** Exercise goal **
Every line of the records that holds the word "computer" should be copied out.

** Given information **
******************************
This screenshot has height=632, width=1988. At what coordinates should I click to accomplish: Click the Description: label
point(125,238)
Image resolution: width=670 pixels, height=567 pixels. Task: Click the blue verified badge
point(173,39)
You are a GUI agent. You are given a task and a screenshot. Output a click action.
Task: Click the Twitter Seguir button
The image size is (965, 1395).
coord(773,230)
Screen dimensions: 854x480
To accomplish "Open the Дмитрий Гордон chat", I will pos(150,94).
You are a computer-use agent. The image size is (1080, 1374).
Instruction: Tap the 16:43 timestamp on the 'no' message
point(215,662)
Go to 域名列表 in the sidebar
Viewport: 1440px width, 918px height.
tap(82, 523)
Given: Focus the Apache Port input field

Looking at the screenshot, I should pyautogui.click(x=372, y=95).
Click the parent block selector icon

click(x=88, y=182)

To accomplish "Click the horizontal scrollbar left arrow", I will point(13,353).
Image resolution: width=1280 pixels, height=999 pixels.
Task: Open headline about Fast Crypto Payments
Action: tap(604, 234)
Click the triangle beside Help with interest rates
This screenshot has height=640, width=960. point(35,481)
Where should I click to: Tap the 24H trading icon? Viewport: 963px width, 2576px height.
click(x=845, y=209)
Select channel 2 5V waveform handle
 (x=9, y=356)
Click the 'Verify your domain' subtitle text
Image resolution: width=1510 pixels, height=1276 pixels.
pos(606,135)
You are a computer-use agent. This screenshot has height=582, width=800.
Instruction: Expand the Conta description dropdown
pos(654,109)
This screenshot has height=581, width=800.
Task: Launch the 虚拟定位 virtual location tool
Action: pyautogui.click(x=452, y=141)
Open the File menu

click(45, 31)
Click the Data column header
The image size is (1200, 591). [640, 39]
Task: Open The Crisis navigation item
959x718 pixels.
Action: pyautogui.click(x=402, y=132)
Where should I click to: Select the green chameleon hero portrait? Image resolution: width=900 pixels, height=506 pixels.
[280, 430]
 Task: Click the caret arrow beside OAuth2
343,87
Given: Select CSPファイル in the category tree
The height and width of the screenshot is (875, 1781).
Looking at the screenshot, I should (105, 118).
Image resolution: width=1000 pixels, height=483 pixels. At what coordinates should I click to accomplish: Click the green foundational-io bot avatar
******************************
** Task output **
You are a computer-use agent. The image size is (1080, 1374).
You are a computer-use agent. This screenshot has height=582, width=800.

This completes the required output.